● Exercise objective
Using the entries below, output exactly the line containing "Image resolution: width=390, height=2080." and all lines that follow it to the end.

● Exercise inputs
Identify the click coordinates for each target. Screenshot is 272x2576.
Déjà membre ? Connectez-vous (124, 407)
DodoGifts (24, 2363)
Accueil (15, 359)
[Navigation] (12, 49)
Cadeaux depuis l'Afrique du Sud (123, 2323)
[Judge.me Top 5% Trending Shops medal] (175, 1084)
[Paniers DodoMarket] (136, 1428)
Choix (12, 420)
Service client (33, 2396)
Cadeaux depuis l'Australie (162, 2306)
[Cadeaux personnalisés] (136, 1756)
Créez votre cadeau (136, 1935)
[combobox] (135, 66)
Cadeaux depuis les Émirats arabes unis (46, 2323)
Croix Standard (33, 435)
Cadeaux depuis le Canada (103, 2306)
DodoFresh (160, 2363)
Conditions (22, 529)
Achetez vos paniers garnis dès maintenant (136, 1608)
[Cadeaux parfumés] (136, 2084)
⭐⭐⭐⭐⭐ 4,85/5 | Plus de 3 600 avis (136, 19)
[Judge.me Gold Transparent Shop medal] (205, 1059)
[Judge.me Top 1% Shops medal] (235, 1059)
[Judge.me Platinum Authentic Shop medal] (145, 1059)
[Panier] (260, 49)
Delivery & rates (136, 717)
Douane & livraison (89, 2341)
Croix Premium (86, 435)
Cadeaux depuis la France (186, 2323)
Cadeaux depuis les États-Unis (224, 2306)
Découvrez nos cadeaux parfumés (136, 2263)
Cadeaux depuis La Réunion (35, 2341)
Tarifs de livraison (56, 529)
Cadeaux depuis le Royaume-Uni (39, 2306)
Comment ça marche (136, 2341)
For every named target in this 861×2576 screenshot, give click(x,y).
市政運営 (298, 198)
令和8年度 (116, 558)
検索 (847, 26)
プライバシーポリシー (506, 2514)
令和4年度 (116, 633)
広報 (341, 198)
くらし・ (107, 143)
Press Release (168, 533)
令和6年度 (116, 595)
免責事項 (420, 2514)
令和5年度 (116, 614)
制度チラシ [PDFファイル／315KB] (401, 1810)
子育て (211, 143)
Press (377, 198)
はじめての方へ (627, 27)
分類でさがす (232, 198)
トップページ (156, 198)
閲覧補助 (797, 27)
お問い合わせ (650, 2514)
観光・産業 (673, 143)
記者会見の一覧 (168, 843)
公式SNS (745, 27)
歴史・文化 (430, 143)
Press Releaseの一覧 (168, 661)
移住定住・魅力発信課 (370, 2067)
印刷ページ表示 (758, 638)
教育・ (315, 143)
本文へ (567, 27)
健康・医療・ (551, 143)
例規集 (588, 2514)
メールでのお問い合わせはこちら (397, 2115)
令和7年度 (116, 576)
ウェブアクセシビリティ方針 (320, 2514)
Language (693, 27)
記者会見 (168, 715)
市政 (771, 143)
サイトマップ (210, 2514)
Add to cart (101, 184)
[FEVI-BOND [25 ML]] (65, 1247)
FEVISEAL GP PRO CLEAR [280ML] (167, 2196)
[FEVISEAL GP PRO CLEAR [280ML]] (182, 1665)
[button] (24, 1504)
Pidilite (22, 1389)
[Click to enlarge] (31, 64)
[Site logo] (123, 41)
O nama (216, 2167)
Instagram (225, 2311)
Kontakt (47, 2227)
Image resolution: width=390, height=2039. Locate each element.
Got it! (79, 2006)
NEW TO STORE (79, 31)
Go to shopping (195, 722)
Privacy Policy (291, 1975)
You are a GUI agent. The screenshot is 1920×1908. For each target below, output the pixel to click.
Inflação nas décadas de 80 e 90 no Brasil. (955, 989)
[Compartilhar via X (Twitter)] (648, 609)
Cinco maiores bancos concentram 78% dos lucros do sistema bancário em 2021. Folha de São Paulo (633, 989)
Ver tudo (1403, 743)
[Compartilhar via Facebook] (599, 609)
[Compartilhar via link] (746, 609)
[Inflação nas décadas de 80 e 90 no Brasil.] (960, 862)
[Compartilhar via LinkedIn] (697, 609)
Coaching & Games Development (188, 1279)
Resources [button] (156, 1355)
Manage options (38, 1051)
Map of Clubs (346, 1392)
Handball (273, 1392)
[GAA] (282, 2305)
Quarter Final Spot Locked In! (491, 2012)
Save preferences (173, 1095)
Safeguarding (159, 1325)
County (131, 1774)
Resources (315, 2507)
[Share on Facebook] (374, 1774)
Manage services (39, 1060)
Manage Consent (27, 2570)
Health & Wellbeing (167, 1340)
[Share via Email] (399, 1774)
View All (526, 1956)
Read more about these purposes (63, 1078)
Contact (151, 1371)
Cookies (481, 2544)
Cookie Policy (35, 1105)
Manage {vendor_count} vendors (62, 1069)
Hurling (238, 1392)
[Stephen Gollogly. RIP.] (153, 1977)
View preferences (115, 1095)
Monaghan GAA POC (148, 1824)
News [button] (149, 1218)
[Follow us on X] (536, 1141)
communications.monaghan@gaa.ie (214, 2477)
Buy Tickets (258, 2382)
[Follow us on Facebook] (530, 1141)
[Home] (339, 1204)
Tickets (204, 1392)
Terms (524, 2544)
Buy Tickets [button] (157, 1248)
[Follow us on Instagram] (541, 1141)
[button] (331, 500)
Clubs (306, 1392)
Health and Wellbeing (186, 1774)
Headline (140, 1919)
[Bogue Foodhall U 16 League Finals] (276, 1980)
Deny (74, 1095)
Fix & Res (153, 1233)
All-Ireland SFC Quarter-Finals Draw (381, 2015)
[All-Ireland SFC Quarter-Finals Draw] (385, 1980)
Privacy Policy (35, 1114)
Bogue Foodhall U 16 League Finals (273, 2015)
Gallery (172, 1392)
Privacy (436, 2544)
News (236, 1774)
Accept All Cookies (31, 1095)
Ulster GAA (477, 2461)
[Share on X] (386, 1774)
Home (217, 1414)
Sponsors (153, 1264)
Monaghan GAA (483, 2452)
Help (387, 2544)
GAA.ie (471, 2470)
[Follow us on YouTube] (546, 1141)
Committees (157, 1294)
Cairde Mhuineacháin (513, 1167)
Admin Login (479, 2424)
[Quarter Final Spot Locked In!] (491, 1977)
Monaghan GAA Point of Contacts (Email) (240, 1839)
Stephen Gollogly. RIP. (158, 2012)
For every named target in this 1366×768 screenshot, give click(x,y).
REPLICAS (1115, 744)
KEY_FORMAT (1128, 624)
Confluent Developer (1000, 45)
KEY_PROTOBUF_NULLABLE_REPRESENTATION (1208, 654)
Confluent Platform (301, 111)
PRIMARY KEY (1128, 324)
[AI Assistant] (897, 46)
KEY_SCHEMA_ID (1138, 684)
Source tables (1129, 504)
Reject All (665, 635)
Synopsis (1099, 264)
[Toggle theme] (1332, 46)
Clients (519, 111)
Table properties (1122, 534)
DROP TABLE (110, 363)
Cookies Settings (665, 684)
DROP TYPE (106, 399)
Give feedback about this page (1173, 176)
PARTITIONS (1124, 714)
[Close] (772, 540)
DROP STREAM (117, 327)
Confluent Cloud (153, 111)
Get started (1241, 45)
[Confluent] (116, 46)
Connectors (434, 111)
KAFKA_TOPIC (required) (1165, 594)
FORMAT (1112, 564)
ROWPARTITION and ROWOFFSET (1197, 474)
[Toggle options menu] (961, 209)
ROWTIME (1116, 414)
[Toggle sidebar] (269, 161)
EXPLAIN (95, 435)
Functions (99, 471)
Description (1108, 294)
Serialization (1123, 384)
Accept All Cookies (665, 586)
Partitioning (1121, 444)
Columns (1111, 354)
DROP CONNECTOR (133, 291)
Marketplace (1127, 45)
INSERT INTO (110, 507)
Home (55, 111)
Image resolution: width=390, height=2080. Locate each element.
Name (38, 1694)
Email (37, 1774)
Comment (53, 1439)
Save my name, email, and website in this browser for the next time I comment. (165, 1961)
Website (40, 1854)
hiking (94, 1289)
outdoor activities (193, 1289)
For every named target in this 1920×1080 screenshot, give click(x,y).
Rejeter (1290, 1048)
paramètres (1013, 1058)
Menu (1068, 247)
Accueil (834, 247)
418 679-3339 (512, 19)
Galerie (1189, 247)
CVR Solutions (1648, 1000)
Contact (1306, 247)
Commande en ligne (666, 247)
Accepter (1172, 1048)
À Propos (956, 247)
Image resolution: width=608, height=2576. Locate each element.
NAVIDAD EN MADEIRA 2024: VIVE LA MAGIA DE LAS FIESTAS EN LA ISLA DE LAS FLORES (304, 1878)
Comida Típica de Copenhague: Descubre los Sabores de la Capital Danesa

● Expected output
Image resolution: width=390, height=2080. Locate each element.
Name (38, 1694)
Email (37, 1774)
Comment (53, 1439)
Save my name, email, and website in this browser for the next time I comment. (165, 1961)
Website (40, 1854)
hiking (94, 1289)
outdoor activities (193, 1289)
For every named target in this 1920×1080 screenshot, give click(x,y).
Rejeter (1290, 1048)
paramètres (1013, 1058)
Menu (1068, 247)
Accueil (834, 247)
418 679-3339 (512, 19)
Galerie (1189, 247)
CVR Solutions (1648, 1000)
Contact (1306, 247)
Commande en ligne (666, 247)
Accepter (1172, 1048)
À Propos (956, 247)
Image resolution: width=608, height=2576. Locate each element.
NAVIDAD EN MADEIRA 2024: VIVE LA MAGIA DE LAS FIESTAS EN LA ISLA DE LAS FLORES (304, 1878)
Comida Típica de Copenhague: Descubre los Sabores de la Capital Danesa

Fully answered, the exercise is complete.